* Required task A
In the passage on the collision alerting and avoidance system, what is each antenna array electrically coupled to?
* Required task B
Continue the passage on the collision alerting and avoidance system from its final sentence onward.
start Selected excerpt
The comparison of the relative strength or phase of the received
echoes of electromagnetic waves in two adjacent horns is an
indication of the direction of the target in relation to the two
receiving horns.
[0045] FIG. 5 illustrates a block diagram of the collision alerting
and avoidance system. In this embodiment, an upper antenna array 64
is utilized in conjunction with a lower antenna array 66. Each
antenna array 64, 66 is electrically coupled to a radar T/R module
68 as described above and illustrated in FIG. 3. The radar T/R
module 68 transmits and receives electromagnetic waves through the
T/R probes. The T/R probes, when in the transmit mode, operate to
drive simultaneously in phase all the horns 24, 26, 28 so as to
transmit electromagnetic waves around the antenna array 64, 66. The
T/R probes, when in the receive mode, operate to receive any return
electromagnetic waves (or echoes) reflected back from a nearby
aircraft or threat events.
end Selected excerpt
start Records provided
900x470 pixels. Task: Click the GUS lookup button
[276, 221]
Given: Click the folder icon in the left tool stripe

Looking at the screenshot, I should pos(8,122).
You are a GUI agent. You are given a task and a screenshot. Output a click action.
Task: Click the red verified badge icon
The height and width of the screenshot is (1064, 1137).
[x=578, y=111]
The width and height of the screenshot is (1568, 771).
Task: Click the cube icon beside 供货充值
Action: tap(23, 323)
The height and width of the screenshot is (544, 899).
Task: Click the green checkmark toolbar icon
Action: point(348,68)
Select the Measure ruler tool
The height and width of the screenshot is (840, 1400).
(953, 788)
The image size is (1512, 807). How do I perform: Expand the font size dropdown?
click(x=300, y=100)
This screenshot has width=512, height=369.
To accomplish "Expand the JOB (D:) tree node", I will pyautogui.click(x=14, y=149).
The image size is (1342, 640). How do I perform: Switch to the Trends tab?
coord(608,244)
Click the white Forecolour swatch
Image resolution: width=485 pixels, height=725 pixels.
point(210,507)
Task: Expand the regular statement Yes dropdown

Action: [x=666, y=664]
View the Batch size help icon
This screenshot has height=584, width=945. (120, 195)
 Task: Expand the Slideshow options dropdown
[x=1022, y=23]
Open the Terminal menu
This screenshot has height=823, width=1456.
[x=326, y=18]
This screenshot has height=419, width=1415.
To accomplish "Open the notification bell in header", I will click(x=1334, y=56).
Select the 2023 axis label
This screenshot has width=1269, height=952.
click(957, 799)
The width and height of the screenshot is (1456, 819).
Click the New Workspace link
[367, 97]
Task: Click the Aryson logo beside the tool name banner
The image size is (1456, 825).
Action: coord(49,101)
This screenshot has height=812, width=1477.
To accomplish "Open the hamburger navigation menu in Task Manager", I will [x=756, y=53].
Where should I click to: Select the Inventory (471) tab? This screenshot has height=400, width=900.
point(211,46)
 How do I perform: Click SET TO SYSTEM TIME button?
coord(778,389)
end Records provided
* Written response A
A radar T/R module 68.

* Written response B
[0046] The radar module 68 is electrically coupled to a signal
processor 70 and a controller 72. The controller 72 decides when to
transmit an electromagnetic wave from the individual microwave
transmitters, based upon information received from the signal
processor. When the signal processor identifies a potential target,
the controller enters into "sing-around" mode, as described above.
The controller 72 is connected to an existing audible and visual
indicator display unit 74 mounted in the cockpit within the pilot's
normal field of view. As such, the display unit is readily visible
to the pilot without obstructing his normal forward view. In other
embodiments, the controller 72 can be coupled to the flight control
system 76, which can display information on an existing cockpit
multi-function electronic display. Other electronics can be used to
monitor the range and the range rate of each tracked target and
calculate the ratio of these values to provide aural and visual
alerting to potential collision threats.
[0047] In a preferred embodiment, the antenna array of the present
invention can be mounted on an aerial vehicle and its re-transmit
cycling almost immediately following after each receive cycle may
be controlled by a digital clock and a counter/clock-pulse
synchronizer, which is the central element in a "sing-around"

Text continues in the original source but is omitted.